Lecture 3: Intro to Application Layer and HTTP

C SC 481.20 Lecture 3: Intro to Application Layer and HTTP
major resource: Computer Networking (4th Edition), Kurose and Ross, Addison Wesley, 2008

[ previous | schedule | next ]

Introducing the Application Layer

Our focus will be on

Networked applications structured for the Internet
Application layer of Internet protocol stack
Applications that rely on Transport layer services (TCP, UDP)
Network edge issues (not network core)
Client-server paradigm
Peer-to-peer (P2P) paradigm
Hybrid client-server and P2P

Some basic questions

What are some example networked applications?
What kinds of devices do networked applications run on?
How much do you need to know about the Internet's structure and protocols, to write a networked application?
What is the difference between a networked application and Application Layer protocols?

Client-Server paradigm

application consists of two major software components: client, and server
Name a couple such applications
What are the characteristics of a server?
What are the characteristics of a client?
Put another way, what concerns does a server have that a client does not? (consider scaleability and availability)

P2P paradigm

application consists of one major software component: peer
Name a couple such applications
Peers take on characteristics of both client and server when communicating with each other
Comment on scaleability of P2P system versus client-server

Client-Server vs. P2P

Advantages of client-server over P2P?
Advantages of P2P over client-server?

Hybrid of Client-Server and P2P

application consists of two major software components: servers and peers
Name a couple such applications -- structure not obvious from user view
Peers act as both client and server when communicating with each other
Peers act as client when communicating with server

Inter-process communication through sockets

process is running program
How does a client process communicate with server process to make request?
How does a server process communicate with client process to give response?
Both happen through sockets, the API to the transport layer
Sockets are message-passing mechanism between application and transport layers
Also applies to P2P because it is fundamentally client-server-based, client initiating request and server responding
Sockets API (library) is fairly easy to use in C, C++, Java and other languages
Java provides high-level support (more later)
How to address the process at the other end?

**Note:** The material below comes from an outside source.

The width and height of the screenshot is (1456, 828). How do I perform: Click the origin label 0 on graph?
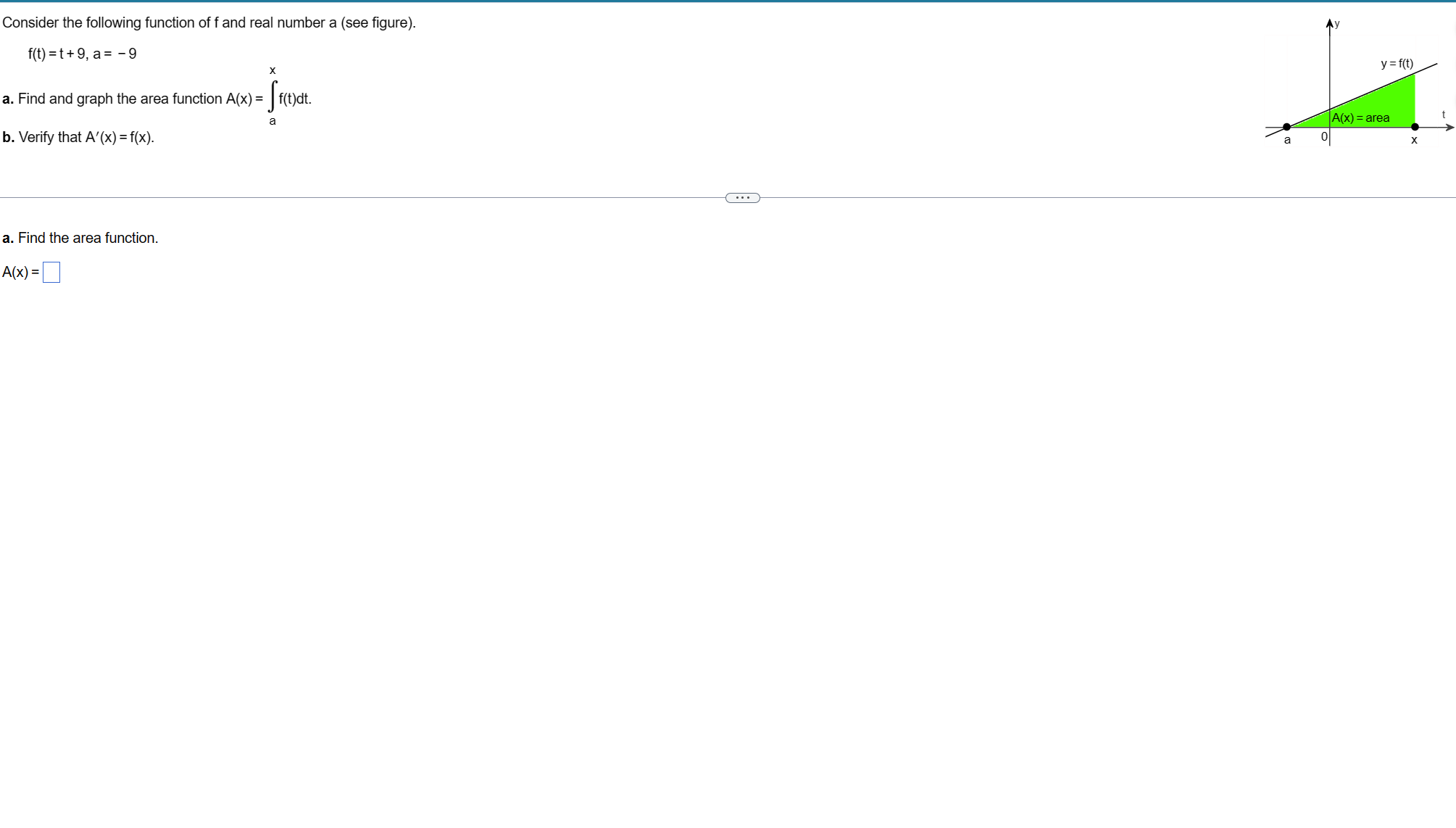(x=1324, y=136)
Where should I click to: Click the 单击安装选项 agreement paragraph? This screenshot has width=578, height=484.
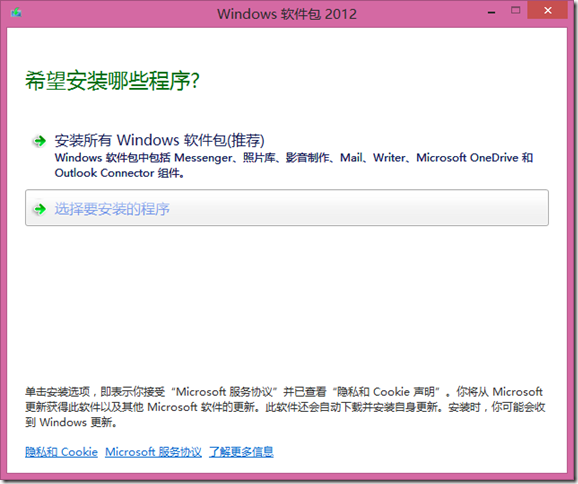(285, 407)
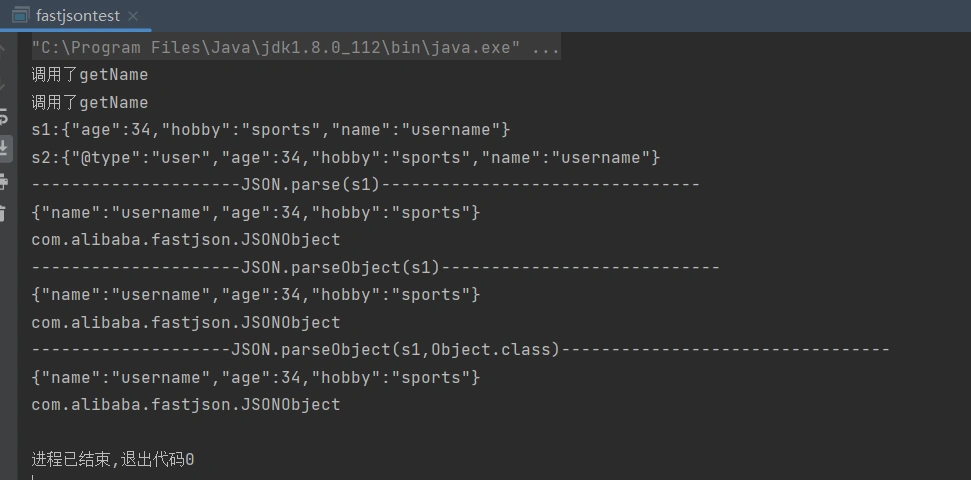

IP address (32 bits, 128 with IPv6), network layer, identifies machine
port number integer that identifies the process
There could be several Internet processes running at that IP address
Each service has standard port number, so sender knows what to use (e.g. 80 for HTTP)

Application layer protocols

recall that protocol includes message formats, sequences, and processing
Some protocols (e.g. HTTP) are public standards, see e.g. http://www.ietf.org/rfc.html
Other protocols (e.g. Skype) are proprietary
Consider advantages and disadvantages of each approach
Analogy to situation in 1980s with open IBM-PC architecture versus closed Macintosh architecture
Analogy to situation today with open MP3 format and closed iTunes DRM (digital rights management)

Transport Layer services (Application Layer protocols are built on them)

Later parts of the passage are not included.